Chegou 2014. E com ele, o muito esperado álbum de estreia da banda de rock psicadélica britânica, os Temples. O projecto – formado por James Edward Bagshaw, Thomas Edison Warmsley, Sam Toms e Adam Smiths – já desde 2012 que tinha vindo a namoriscar cautelosamente com o panorama musical alternativo, virando cabeças e conquistando ouvidos com o seu som retro, que lembra uns Beatles por alturas do excelente Revolver cruzados com uns Tame Impala depois de umas férias num outro planeta, evidente em singles como “Shelter Song”, “Colours to Life” e “Mesmerize”. E chega agora, com o ano novo, o primeiro álbum saído fresquinho do laboratório destes estranhos seres pertencentes a outras épocas e mundos, Sun Structures.
Sun Structures sabe a acordar de um sonho de dois dias com a cama desfeita e sem uma meia, o que não significa necessariamente que o estado pós-audição se assemelhe ao estado pós-sonho: embora algo enevoada, a memória, pelo menos da aura fantasmagórica e psicadélica do álbum não se desprende tão rapidamente de quem o ouve. Ao longo de doze faixas, os Temples erguem uma poderosa muralha de som que tanto pode pertencer ao século seguinte como ao século passado. As referências quase diretas a influências de companheiros psicadélicos fazem-se sentir, sendo os mais óbvios os grandes mestres na técnica – aqueles Lennon/Mccartney numa época na qual o seu não completo estado de sobriedade permitiu alguns verdadeiros rasgos de genialidade como “Tomorrow Never Knows” e “She Said She Said” – mas também contemporâneos como Tame Impala, Pond e os também britânicos Toy. No entanto, mesmo pegando numa fórmula que já foi mastigada e cuspida vezes sem conta, os Temples conseguem apropriar-se dos elementos certos para conseguirem edificar uma sonoridade própria.

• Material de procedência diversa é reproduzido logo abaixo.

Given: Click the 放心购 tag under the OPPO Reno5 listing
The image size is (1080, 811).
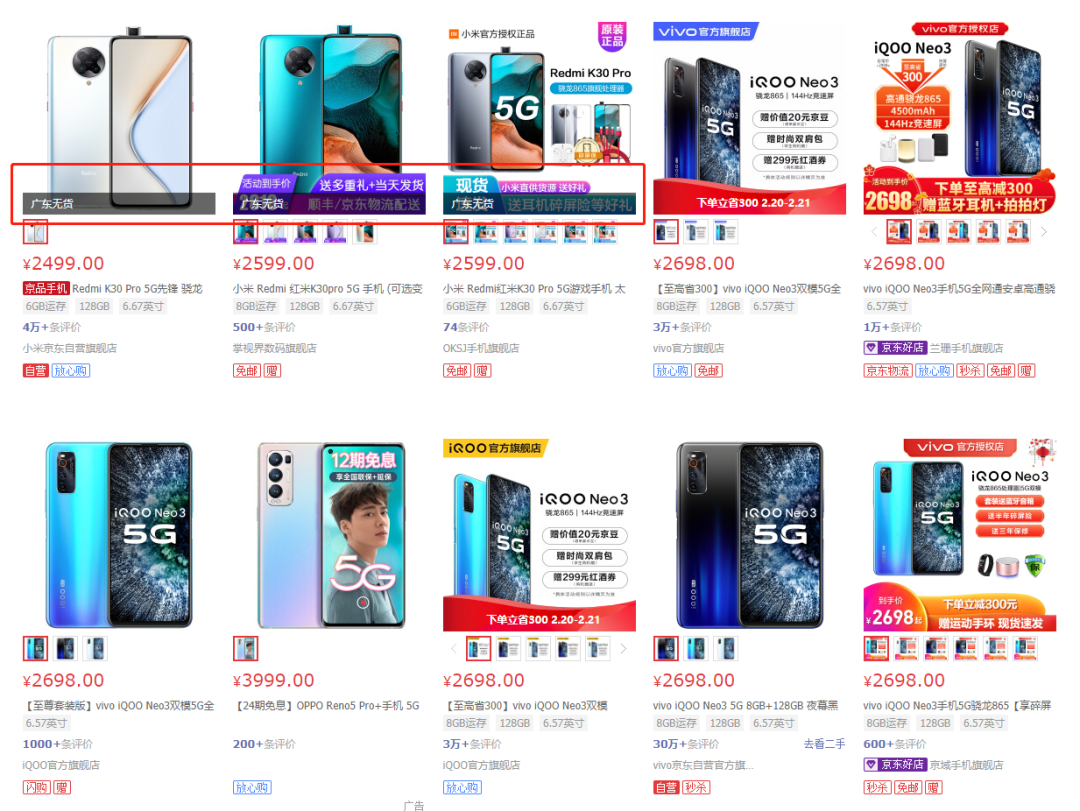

O riff inicial de “Shelter Song”, os versos entoados em coro, os pratos a ressoar distantes, fazem o ouvinte torcer o nariz com a possibilidade de ser ainda outra banda a mastigar e a cuspir a tal velha fórmula: é só esperar até ao refrão, que vem diretamente de um sonho profundo e cativante. O sonho prolonga-se ao longo das doze faixas, cada uma mais psicadélica, numa mixórdia de velho e novo que quando resulta, resulta bem demais para se acordar. “Sun Structures” é energética, com um riff cheio de força e de anos sessenta. “The Golden Throne” encontra o seu encanto numa melodia que parece saída do tema de um vilão de desenho animado mas que estranhamente funciona num álbum de indie rock psicadélico. Sabe-se lá porquê. “Keep In The Dark” é simples, podendo mesmo faltar-lhe um ingrediente qualquer mas que nem se nota ao engolir, assim que entra apropriadamente a voz de viagem a aconselhar “dream on and sleep…”. “Move With The Dark” é fantasmagoricamente fluída, bebe-se como água. “Sand Dance” é bizarra, destorcida, desviada e deliciosamente estranha ao ouvido, tropeçando e caindo nos próprios contratempos (quem conhece psicadelismo lá saberá). “Fragment’s Light” chega na hora de acordar com fome de sair da cama. Com uma guitarra e uma aura que lembra quase uns Genesis no seu auge, não se assemelha a nada deste mundo ou arredores.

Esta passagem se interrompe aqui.